A commitment to include community infrastructure that is publicly accessible and owned and local government waste, water and wastewater assets under Disaster Recovery Funding Arrangements.
Why is it important?
Under the current Disaster Recovery Funding Arrangements (DRFA), essential public assets – such as roads and road infrastructure, bridges, tunnels, culverts, public hospitals, public schools, public housing, police and fire stations, levees, and stormwater infrastructure – that are directly damaged by an eligible disaster may be reconstructed to their pre-disaster function.
However, many community assets such as sporting and recreational facilities are not considered “essential” public assets by the Commonwealth and are not covered by joint federal and state Disaster Recovery Funding Arrangements (DRFA).
Council libraries, halls and sports facilities play an important role in community wellbeing and connection. These assets are also used as evacuation centres, refuges, and places where people can access information during natural disasters.
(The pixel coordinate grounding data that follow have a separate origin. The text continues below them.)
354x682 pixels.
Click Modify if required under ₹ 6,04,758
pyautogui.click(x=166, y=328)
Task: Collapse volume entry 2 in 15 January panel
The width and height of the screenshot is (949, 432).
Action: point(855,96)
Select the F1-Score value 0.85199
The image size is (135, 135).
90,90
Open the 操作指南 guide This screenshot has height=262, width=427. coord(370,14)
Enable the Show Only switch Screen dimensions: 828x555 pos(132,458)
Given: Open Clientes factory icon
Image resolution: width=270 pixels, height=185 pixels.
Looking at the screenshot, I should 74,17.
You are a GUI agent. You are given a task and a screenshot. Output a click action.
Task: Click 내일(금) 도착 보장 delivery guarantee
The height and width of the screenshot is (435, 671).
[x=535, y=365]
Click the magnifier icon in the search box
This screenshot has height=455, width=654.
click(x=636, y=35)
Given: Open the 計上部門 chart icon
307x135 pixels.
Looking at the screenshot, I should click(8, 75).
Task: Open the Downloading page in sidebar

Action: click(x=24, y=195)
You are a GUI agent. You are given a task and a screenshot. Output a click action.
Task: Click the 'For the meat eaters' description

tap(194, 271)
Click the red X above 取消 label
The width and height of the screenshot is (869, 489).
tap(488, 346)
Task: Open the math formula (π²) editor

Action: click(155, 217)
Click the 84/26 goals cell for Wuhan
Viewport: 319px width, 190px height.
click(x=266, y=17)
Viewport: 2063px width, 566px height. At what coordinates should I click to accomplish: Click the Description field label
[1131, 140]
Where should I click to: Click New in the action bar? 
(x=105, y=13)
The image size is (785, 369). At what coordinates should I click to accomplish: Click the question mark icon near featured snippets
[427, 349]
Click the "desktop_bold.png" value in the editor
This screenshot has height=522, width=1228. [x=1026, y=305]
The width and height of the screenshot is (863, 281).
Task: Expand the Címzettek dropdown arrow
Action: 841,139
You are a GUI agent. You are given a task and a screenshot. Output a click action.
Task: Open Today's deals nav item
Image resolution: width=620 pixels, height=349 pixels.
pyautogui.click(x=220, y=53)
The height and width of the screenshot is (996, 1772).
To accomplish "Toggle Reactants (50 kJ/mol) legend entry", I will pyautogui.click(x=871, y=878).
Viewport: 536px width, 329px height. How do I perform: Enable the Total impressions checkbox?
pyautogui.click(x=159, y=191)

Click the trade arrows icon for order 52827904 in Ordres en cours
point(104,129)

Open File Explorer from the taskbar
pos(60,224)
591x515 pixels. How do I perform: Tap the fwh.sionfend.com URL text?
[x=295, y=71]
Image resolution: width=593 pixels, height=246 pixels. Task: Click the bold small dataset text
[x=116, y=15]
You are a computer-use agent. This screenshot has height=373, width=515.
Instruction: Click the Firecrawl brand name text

Repairing damaged community and recreational facilities is an important component of disaster recovery, which helps restore social and community networks. It also helps the economic recovery and disaster resilience of local communities.
How would it support our communities?
Several much-loved community assets in the Bega Valley Shire were lost in the 2019-20 Black Summer bushfires, including the Kiah and Wandella community halls.
Halls are not covered under current Disaster Recovery Funding Arrangements (DRFA), and this left the local community little option but try to raise restoration funds themselves.
The money raised was never going to be adequate for full rebuilds, however. Recognising the importance of halls that support local communities now and into the future, the Bega Valley Shire Council agreed to contribute to the rebuild and apply for grant funding.
This was ultimately provided by the NSW Government, but delays in accessing funding contributed to cost escalations.
After community consultations in 2021, three local architects agreed to work pro-bono on developing an initial concept for each hall.
These were recently opened for public comment, with the council hoping that rebuilding work will begin once detailed design work and tendering is complete later this year.
Bega Valley Shire Council Mayor Russell Fitzpatrick said the local community was grateful for the state government funding to enable the halls to be rebuilt.
“It will assist our council in rebuilding back better, but we need our halls and other vital community assets such as cemeteries and parks covered under DRFA arrangements. Communities shouldn’t have to wait to find funds for these assets that are at the real core of their social fabric,” he said.